» **Instructions to follow**
Using "Select" as the search string, find the matching lines below and copy them.

BEGIN Dataset

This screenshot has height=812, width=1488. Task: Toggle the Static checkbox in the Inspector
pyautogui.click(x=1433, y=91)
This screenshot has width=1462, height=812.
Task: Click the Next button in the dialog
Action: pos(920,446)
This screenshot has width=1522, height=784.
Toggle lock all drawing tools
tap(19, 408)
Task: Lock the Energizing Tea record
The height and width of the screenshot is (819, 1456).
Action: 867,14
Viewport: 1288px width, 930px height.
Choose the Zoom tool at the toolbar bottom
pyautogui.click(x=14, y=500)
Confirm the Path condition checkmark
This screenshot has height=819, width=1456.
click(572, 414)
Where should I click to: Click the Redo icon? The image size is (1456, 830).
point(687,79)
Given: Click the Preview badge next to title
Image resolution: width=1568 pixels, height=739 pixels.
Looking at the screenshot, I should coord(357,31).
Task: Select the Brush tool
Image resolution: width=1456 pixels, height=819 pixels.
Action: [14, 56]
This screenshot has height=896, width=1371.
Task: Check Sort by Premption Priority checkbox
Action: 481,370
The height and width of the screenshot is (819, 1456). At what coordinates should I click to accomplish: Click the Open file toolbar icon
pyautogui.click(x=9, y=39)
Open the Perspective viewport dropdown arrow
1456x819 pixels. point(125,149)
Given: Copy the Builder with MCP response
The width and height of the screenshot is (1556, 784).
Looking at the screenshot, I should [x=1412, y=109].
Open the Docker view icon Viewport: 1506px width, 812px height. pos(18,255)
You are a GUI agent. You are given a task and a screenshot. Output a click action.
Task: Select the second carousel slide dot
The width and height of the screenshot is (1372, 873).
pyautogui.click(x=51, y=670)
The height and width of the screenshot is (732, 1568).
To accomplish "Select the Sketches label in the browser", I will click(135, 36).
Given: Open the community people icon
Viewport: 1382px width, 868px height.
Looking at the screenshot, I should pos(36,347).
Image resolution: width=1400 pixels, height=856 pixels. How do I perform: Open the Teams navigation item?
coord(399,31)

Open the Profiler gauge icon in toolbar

END Dataset

» **Exercise output**
Task: Select the Brush tool
Task: Select the second carousel slide dot
To accomplish "Select the Sketches label in the browser", I will click(135, 36).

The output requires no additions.